6. Assignment. This Agreement may not be transferred, assigned, sold or in any manner hypothecated or pledged by the Administrator and this Agreement shall terminate automatically in the event of any such transfer, assignment, sale, hypothecation or pledge by the Administrator. The term “transfer”, “assignment” and “sale” as used in this paragraph shall have the meanings ascribed hereto by governing law and any interpretation thereof contained in rules or regulations promulgated by the Securities and Exchange Commission thereunder.
7. Duration and Termination. This Agreement shall become effective on the date set forth above. Upon the effectiveness of this Agreement, it shall supersede all previous agreements between the Fund and the Administrator covering the subject matter hereof. This Agreement may be terminated at any time by either party, without the payment of any penalty, on 60 days’ written notice to the other party.

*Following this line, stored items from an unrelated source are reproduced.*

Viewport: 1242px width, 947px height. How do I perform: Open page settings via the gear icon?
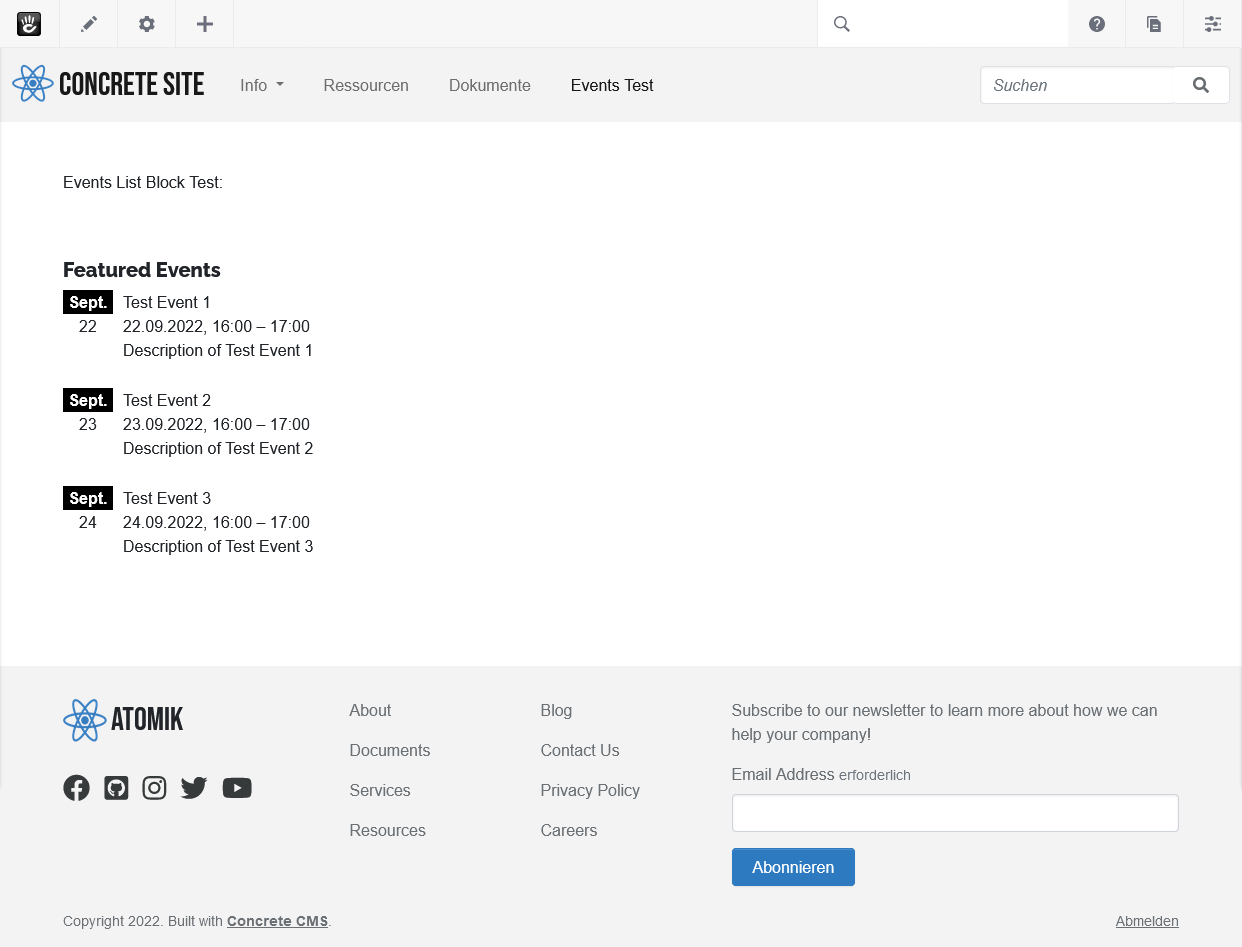[x=145, y=23]
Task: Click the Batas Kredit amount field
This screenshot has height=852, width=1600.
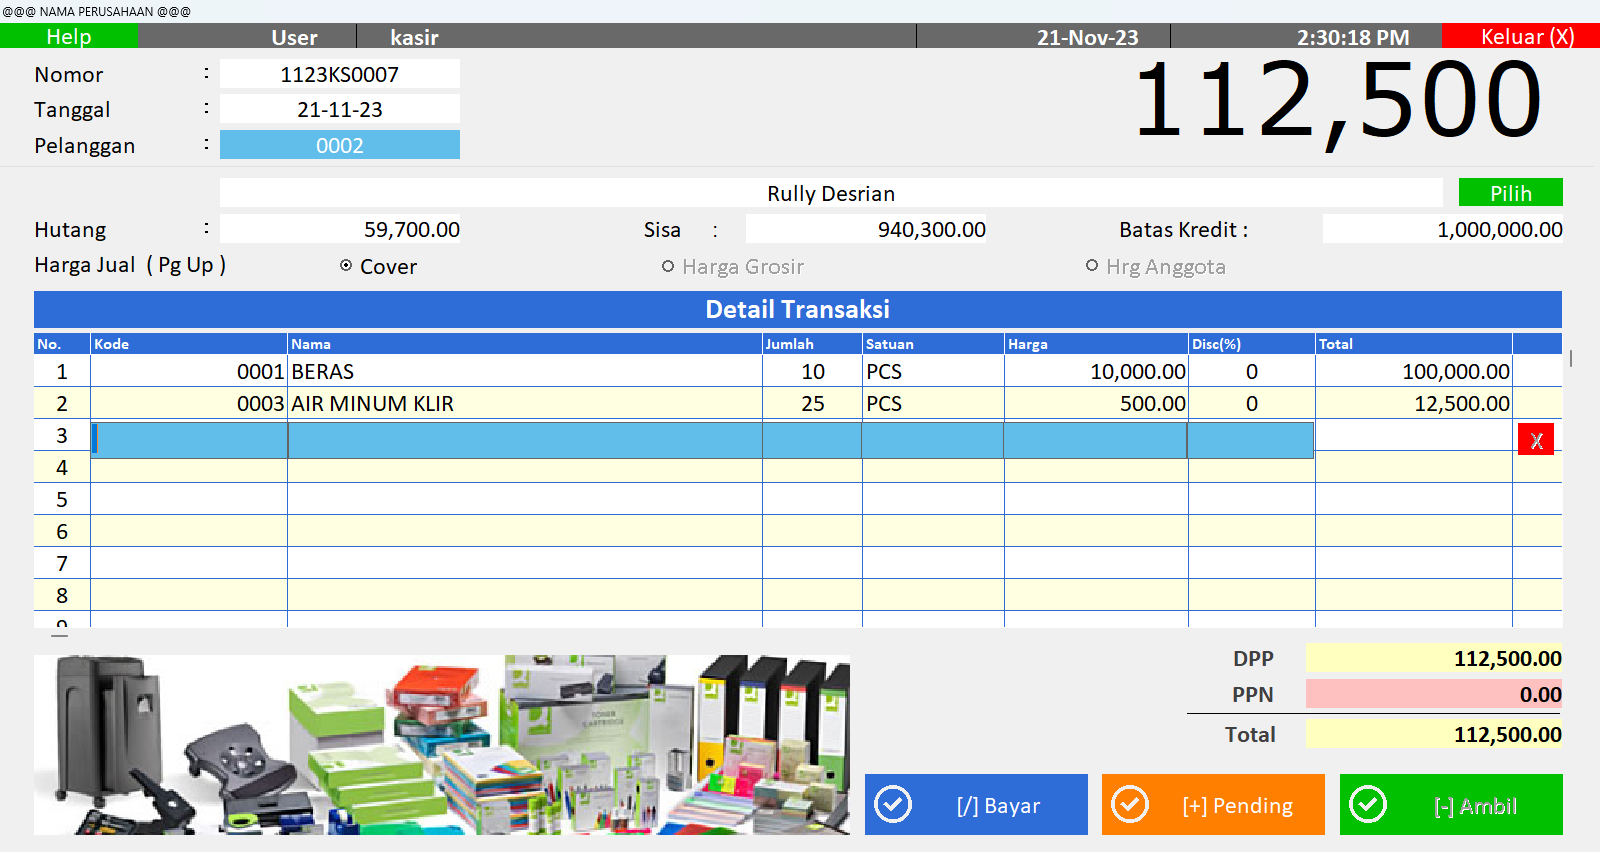Action: point(1442,230)

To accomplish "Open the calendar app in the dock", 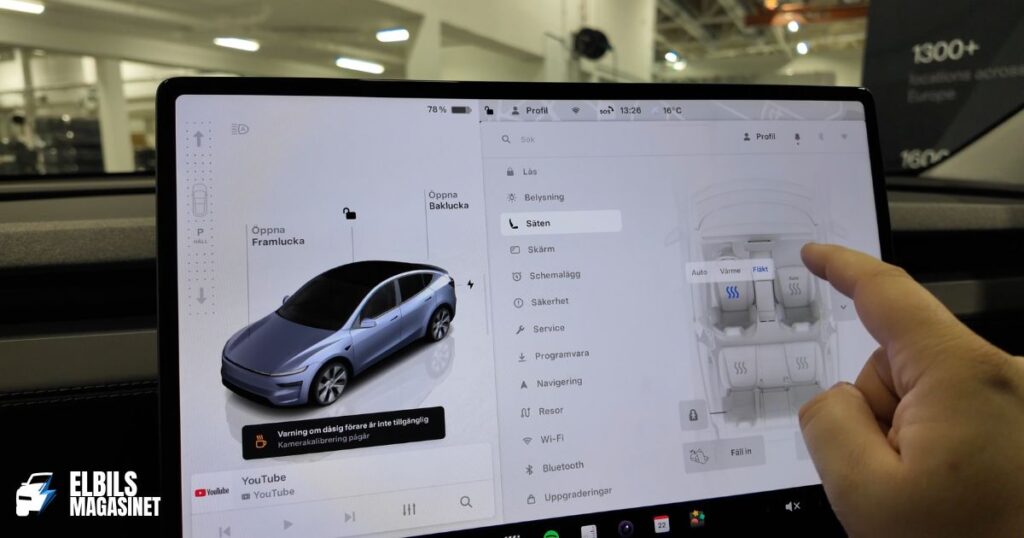I will coord(661,524).
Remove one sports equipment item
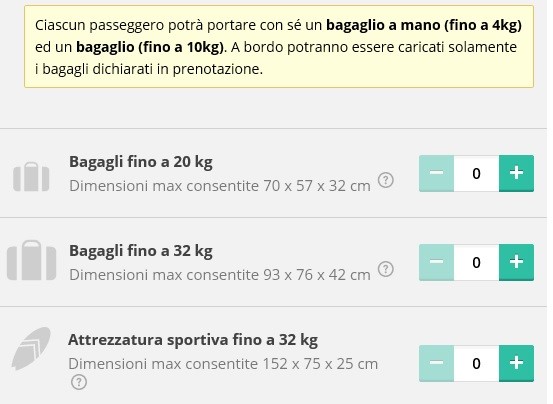This screenshot has width=553, height=404. (x=436, y=363)
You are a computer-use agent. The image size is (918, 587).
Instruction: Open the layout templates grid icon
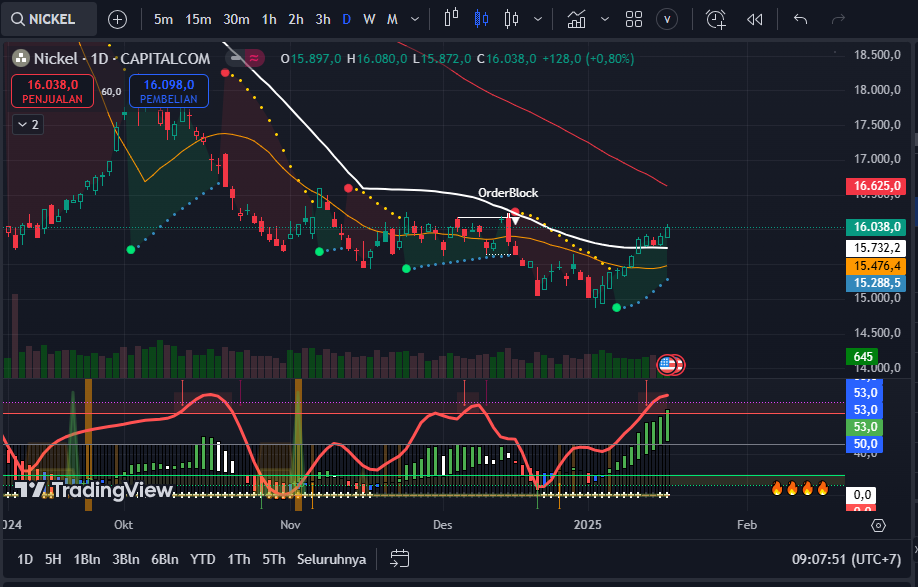point(634,19)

8. Amendment of this Agreement. No provision of this Agreement may be changed, waived, discharged or terminated orally, but only by an instrument in writing signed by the party against which enforcement of the change, waiver or discharge or termination is sought.
9. Governing Law. This Agreement shall be construed in accordance with the laws of the State of New York, provided, however, that nothing herein shall be construed as being inconsistent with the 1940 Act.
10. Miscellaneous. The captions of this Agreement are included for convenience of reference only and in no way define or delimit any of the provisions hereof or otherwise affect their construction or effect. If any provision of this Agreement shall be held or made invalid by a court decision, statute, rule or otherwise, the remainder of this Agreement shall not be affected thereby.
IN WITNESS WHEREOF, the parties hereto have caused this instrument to be executed by their officers designated below as of the day and year first above written.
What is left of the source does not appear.